I’m not posting much in January because I’m teaching an intensive course at Calvin College.

I’m teaching about food, of course, and I’m really thankful that I am because as I continue to review the material–books, films, essays–I’m reminded why I’m so committed to the issue of local food. Why does local food matter to me? Because people and communities matter. And the lives of our communities are highly influenced by whatever food culture we have.

We watch a number of documentaries in the class, including The Real Dirt on Farmer John, the story of Farmer John Peterson and the CSA Angelic Organics.

Students write reflections on two of the four films (their choice) and I was particularly touched by Elizabeth Clousing’s. I’m reprinting her reflection here–with her permission, of course. I hope you find it as encouraging and inspiring as I have. (It’s also a little sad.)

Reflection on The Real Dirt on Farmer John

This film had many of the same ideas we have been reading about and discussing in class. One of the main ideas shared in both this film and class is the importance of the CSA. Eat Well really focused on how being a part of the CSA can be beneficial to both parties involved. Simply reading about how a CSA farm works would not have given me the amount of understanding I now have. Seeing it played out in a film was very helpful. It was great to watch all the city people start to realize the amount of work that goes into their food. I think they really came to appreciate good quality food and how much work goes into it.

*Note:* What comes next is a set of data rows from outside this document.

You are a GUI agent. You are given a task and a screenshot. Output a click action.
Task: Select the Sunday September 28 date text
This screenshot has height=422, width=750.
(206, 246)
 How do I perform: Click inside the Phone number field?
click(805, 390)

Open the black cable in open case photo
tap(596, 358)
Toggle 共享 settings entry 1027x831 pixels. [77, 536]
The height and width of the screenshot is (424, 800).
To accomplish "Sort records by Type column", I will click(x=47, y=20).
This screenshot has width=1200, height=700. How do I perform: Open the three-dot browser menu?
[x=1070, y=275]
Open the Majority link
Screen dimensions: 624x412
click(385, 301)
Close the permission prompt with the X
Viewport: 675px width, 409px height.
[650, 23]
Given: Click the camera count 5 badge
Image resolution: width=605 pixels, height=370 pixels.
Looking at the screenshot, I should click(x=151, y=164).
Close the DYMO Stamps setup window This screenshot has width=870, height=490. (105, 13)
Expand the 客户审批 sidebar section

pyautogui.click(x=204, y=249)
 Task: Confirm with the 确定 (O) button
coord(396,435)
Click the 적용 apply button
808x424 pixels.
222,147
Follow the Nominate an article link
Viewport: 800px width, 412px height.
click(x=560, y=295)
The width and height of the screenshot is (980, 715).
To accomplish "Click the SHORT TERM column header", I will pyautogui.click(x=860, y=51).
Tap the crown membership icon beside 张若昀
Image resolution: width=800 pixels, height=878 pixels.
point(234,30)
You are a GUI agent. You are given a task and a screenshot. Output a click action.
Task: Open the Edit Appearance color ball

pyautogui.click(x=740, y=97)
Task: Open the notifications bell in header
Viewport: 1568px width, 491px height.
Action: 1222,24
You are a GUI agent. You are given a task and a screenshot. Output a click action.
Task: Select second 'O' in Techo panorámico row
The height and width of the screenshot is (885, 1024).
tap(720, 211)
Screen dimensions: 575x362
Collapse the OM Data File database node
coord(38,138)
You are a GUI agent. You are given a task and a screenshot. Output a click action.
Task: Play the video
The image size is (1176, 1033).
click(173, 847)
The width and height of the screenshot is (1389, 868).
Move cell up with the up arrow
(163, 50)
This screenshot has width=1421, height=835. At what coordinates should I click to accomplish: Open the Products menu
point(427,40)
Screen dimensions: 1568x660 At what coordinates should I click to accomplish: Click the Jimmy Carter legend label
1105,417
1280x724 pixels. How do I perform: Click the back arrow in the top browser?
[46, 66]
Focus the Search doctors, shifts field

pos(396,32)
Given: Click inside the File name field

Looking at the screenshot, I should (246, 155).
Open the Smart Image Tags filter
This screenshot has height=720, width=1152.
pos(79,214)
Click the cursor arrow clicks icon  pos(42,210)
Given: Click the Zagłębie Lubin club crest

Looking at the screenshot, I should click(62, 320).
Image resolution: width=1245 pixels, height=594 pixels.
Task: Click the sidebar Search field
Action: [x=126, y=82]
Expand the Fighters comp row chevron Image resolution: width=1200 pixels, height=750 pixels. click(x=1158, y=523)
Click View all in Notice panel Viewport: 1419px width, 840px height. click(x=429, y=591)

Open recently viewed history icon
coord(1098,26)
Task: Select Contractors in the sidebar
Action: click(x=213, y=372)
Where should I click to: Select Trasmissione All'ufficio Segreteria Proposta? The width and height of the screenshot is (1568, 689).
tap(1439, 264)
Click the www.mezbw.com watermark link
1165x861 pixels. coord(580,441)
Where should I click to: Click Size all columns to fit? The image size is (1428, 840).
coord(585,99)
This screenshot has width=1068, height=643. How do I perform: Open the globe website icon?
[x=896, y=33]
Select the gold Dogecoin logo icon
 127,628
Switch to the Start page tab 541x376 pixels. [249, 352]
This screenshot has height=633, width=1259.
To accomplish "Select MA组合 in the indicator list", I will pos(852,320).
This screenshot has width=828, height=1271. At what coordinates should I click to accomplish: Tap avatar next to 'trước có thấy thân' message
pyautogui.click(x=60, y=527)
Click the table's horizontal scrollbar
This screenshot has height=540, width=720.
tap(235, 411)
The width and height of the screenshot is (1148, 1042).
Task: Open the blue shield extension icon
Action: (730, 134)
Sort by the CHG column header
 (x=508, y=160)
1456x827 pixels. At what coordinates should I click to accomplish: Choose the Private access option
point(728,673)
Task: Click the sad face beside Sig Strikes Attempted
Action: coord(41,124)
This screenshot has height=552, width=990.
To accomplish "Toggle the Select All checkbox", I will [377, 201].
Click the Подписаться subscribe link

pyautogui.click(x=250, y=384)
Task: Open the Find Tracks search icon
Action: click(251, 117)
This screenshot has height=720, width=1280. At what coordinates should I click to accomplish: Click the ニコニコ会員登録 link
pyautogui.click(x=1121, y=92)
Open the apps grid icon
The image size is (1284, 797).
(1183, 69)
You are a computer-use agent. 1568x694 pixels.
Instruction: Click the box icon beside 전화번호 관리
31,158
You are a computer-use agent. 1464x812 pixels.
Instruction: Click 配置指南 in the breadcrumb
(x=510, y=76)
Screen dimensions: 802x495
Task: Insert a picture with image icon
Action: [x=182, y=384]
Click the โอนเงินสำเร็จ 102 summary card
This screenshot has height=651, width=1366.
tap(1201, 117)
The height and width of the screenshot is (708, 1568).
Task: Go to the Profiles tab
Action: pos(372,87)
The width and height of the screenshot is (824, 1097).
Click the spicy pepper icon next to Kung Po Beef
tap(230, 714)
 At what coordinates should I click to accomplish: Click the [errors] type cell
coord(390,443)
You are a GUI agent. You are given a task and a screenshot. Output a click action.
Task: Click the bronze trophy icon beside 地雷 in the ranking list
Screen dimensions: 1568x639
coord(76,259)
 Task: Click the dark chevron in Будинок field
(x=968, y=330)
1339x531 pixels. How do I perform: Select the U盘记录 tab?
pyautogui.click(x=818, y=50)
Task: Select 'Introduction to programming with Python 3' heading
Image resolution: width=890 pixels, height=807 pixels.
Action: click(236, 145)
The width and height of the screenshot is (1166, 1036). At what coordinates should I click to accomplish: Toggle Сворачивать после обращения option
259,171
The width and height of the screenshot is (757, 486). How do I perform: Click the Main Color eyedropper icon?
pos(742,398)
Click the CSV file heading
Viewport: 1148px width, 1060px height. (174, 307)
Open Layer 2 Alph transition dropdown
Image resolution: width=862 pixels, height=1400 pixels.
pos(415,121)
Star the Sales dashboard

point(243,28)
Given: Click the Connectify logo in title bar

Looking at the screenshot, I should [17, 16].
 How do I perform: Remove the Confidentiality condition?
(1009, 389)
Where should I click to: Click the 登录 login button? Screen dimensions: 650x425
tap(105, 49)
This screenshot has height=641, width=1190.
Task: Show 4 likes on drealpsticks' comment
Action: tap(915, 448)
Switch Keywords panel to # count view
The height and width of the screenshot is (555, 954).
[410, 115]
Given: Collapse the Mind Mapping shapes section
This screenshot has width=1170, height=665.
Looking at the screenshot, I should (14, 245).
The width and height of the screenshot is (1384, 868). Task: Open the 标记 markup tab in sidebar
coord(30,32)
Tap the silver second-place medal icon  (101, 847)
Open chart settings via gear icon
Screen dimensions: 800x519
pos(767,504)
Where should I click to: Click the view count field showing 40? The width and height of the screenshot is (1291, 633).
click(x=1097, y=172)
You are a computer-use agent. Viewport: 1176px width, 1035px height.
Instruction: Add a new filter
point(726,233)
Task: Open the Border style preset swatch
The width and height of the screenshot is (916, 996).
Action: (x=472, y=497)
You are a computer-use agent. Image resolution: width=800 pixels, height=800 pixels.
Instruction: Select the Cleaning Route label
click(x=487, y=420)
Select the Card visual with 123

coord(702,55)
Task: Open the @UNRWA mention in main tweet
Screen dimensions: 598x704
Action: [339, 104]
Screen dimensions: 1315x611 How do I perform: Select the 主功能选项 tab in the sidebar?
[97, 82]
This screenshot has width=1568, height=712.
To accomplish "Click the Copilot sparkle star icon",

This film had many ups and downs scattered throughout it. For me, the most hopeful part of the film was seeing the interns enjoy everything the farm had to offer. It may seem crazy to most people to become a farm intern and live on the land in a hippie sort of life style, but watching them brought me a lot of joy. It’s not for everyone, but I would really enjoy doing something like this. I think it’s very important to have some connection to the land and know where everything you’re putting in your body came from. Having the interns on the farm reminded John of how things used to be back when he was in college. It brought me joy to see art, music, and the connection with the land combine together. Both the interns and people from the 60’s seemed to live in harmony with each other and the land, leaving behind their busy lives and all the problems that accompanied them. I realize this style of living can not go on forever but I have some desire for it. I have a desire to feel more connected to the land I live on along with being able to express this connection through art and music.

There was a scene in this movie that showed a man talking about how small family farms were disappearing. Speaking only a few sentences about this nearly brought him to tears. I hate to admit it, but watching him struggle through talking about this almost made me cry. This man reminded me of my hard-working grandpa. Although my grandpa only made it through the eighth grade, he is one of the wisest people I know. He grew up in the Netherlands and quit school to work on the farm in order to produce enough food for the rest of the members in his family. He started his own dairy farm in New York after moving to America. The farm is still there today, and is now owned by my uncle. All of the cows had to be sold because they could not make enough money. Big companies have left many of the surrounding farms vacant. These were all of my grandpa’s friends who were almost like family. I had even met and talked to some of these farmers. My mother tells stories about shaking hands on Sunday mornings. Most farmers had lost a few digits as a result of farming accidents. Thinking about these things on more of a personal level really makes you realize the importance of supporting small farms.

I have seen my grandpa speak of the farm as this old man did in the movie. There is so much passion and longing behind both of their eyes. I wanted to hear more after this film. I had a desire to learn more about the types of things my grandpa grew and raised. After class was over, I walked to my grandpa’s apartment and he told me many stories and was very excited I was a part of a class like this. He has always talked about how sad it is that kids these days don’t even know what tomato plant looks like. At the center of all of these stories was hard work and dedication.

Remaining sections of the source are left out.